Unternehmer A erhält im November 01 für eine für Mai 02 vereinbarte Leistung vom Unternehmer B eine Anzahlung mit Anzahlungsrechnung über 10.000 EUR zzgl. Umsatzsteuer i. H. v. 1.900 EUR. Über das Vermögen des A wird im Februar 02 das Insolvenzverfahren eröffnet. Der Insolvenzverwalter lehnt die Erfüllung des Vertrags ab und gewährt die Anzahlung

  1. im Dezember 02 in voller Höhe zurück
  2. mangels Masse überhaupt nicht mehr zurück.
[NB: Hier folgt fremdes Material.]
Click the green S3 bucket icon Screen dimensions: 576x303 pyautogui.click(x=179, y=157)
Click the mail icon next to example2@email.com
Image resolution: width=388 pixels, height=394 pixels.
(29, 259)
In der November-Voranmeldung 01 schuldet A Umsatzsteuer i. H. v. 1.900 EUR; B erhält in gleicher Höhe den Vorsteuerabzug. Bei der Variante a) ist in der Dezember-Voranmeldung 02 die Umsatzsteuerschuld des A bzw. der Vorsteueranspruch des B zu berichtigen. Bei der Variante b) erfolgt keine Berichtigung.

[1] EuGH, Urteil v. 31.5.2018, C-660/16, C-661/16 (Kollroß, Wirtl); nachfolgend BFH, Urteil v. 17.7.2019, V R 9/19 (V R 29/15). Die Verwaltung hat diese Urteile jedoch nicht in Abschn. 17.1 Abs. 7 Satz 3 UStAE übernommen.